ZOOM 2/1996
März
1996

Der ideologische Charakter von Network

Meine ersten Erfahrungen mit mail art stammen ungefähr aus dem Jahr 1967, als Edgardo Antonio Vigo, Guillermo Deisler, Dámaso Ogaz und ich unsere jeweiligen Publikationen austauschten. Von diesen Publikationen ausgehend, montierten wir schließlich unsere künstlerischen Grundsätze. Offiziell begann ich mail art im Jahr 1969 zu machen , als das Magazin OVUM aus Uruguay meine Postkarten und visuellen Gedichte veröffentlichte.

1974, während der uruguayanischen Militärdiktatur, organisierte ich die erste lateinamerikanische Mail-art-Ausstellung in der Galerie U in Montevideo. Meine Edition unechter Post-Stempel verurteilte das diktatorische Regime für seine brutale Unterdrückung der Menschenrechte. Möglicherweise führte das zu meiner Einkerkerung von August 1977 bis November 1979. Aber im Oktober 1983 stellte ich meine künstlerischen Aktivitäten in der Ausstellung „1.Mai“ in Uruguay vor. Danach organisierte ich die lateinamerikanische und karibische Vereinigung der MailArtistInnen, die am 31. August 1984 in Rosario, Argentinien, gegründet wurde. Seither habe ich an Hunderten von Mail-art-Ausstellungen in aller Welt teilgenommen.
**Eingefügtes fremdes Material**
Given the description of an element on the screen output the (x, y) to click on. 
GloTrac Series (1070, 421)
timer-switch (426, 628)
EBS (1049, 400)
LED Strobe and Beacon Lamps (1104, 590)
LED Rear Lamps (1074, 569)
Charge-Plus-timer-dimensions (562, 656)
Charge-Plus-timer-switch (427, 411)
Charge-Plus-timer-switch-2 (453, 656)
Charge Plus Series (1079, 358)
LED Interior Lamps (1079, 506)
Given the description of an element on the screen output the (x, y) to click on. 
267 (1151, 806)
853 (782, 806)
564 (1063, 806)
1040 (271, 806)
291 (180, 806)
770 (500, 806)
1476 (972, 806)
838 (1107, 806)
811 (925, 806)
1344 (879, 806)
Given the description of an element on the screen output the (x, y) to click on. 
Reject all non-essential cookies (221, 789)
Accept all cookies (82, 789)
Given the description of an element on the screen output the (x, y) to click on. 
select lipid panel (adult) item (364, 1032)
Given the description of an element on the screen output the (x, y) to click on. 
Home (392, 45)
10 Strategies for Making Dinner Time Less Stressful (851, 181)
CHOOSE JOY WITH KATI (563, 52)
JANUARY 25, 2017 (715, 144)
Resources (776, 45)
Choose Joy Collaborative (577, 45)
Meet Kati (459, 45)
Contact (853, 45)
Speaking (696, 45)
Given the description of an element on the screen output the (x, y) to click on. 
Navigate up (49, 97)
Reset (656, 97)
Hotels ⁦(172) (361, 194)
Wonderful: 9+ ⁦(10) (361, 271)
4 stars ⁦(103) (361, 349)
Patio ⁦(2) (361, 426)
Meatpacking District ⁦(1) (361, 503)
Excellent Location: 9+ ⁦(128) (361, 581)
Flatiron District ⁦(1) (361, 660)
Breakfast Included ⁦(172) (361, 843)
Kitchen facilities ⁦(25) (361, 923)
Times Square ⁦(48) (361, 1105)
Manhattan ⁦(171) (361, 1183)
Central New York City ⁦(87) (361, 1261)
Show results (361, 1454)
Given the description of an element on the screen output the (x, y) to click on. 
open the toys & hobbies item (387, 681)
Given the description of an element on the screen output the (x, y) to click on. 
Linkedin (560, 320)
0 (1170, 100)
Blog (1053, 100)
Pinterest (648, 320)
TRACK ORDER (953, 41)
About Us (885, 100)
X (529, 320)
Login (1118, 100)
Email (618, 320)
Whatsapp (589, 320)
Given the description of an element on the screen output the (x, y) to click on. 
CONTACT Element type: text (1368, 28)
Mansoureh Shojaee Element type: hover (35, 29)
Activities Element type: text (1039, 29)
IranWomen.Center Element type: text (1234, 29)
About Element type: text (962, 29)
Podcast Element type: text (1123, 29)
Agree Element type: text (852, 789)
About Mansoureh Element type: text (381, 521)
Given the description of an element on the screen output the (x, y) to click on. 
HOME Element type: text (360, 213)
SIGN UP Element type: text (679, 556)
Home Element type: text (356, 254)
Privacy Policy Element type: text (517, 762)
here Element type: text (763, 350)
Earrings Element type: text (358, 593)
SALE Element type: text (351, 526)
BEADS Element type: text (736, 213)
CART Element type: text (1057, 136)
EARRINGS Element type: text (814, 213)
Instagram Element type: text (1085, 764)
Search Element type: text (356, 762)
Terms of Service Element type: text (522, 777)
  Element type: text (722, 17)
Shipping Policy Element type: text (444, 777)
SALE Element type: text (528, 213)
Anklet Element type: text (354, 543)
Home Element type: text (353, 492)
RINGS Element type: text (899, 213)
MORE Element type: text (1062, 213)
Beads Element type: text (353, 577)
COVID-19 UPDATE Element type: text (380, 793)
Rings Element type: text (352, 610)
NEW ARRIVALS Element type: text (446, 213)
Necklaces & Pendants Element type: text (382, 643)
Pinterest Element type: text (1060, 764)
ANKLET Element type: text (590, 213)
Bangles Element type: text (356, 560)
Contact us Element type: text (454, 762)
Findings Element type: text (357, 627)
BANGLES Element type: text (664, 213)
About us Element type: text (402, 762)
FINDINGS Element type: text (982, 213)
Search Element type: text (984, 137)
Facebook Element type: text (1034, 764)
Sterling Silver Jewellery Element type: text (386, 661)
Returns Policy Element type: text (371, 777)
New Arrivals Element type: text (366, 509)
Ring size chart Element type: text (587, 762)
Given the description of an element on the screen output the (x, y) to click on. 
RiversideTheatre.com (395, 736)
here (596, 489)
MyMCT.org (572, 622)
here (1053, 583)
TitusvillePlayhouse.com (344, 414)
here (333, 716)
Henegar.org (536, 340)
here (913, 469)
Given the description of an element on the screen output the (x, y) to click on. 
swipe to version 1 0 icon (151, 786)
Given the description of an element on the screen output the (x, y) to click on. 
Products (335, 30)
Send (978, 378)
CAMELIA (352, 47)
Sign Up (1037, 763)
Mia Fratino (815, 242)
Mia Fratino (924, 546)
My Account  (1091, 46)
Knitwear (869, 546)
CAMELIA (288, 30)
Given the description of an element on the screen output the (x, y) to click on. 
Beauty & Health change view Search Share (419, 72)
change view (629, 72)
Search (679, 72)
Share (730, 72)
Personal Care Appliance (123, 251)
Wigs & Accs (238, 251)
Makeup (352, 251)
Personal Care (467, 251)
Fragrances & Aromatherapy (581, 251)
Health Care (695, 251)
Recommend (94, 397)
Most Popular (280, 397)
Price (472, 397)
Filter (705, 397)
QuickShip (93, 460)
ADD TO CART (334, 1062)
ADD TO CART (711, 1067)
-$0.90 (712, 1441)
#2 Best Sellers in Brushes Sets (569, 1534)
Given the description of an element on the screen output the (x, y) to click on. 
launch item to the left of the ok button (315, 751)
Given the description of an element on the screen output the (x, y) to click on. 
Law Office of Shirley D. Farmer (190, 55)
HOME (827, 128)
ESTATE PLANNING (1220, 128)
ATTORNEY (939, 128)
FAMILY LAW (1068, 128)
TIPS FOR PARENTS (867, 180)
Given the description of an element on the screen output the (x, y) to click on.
Die leicht zugängliche, unverfälschte Art des kommunikativen Austausches war für mich faszinierend. Mail art betont die Bedeutung von Kommunikation. Mail-art-Kunstwerke sind nicht für den Kunstmarkt gemacht, nicht gemacht, um konsumiert zu werden, sie sind vielmehr Produkte der Kommunikation.

Das kulturell vorherrschende System diktiert, daß nur einige privilegierte Wesen die „Erlaubnis“ haben, Kunst zu produzieren. Mail ArtistInnen sollten diese Form von falscher kultureller Übereinkunft in Frage stellen.

In der Gesellschaft ist ideologisch definiert, was „schön“ ist, und was nicht „schön“ ist, was „Kunst“ und was nicht „Kunst“ ist. Aber mail art und andere Konzeptkunst erlaubt BetrachterInnen, in direkte Interaktion mit dem Kunstwerk zu treten, wodurch jedeR BetrachterIn für sich diese Entscheidung treffen kann.

Mail art ist Kunst, und ihr Objekt ist ein Produkt menschlicher Arbeit, das soziale Beziehungen widerspiegelt. In jedem Produkt, das jemand übermitteln möchte, sind Charakteristika der Beziehungen zwischen der Gesellschaft und diesem Menschen enthalten. Daher beinhaltet es die Antagonismen und Widersprüche, die diese Beziehungen aufweisen. Mail art spiegelt diese Beziehungen wider und kann nicht umhin, die Ideologie der sozialen und politischen Realität zu bearbeiten. Es ist unmöglich, das Künstlerische zum Politischen und zum Sozialen zu reduzieren oder umgekehrt. Der politische Inhalt von Kunst ist untrennbar mit ihrem künstlerischen Inhalt verbunden. Kunst offenbart eine Form des sozialen Bewußtseins, ein Instrument des Wissens.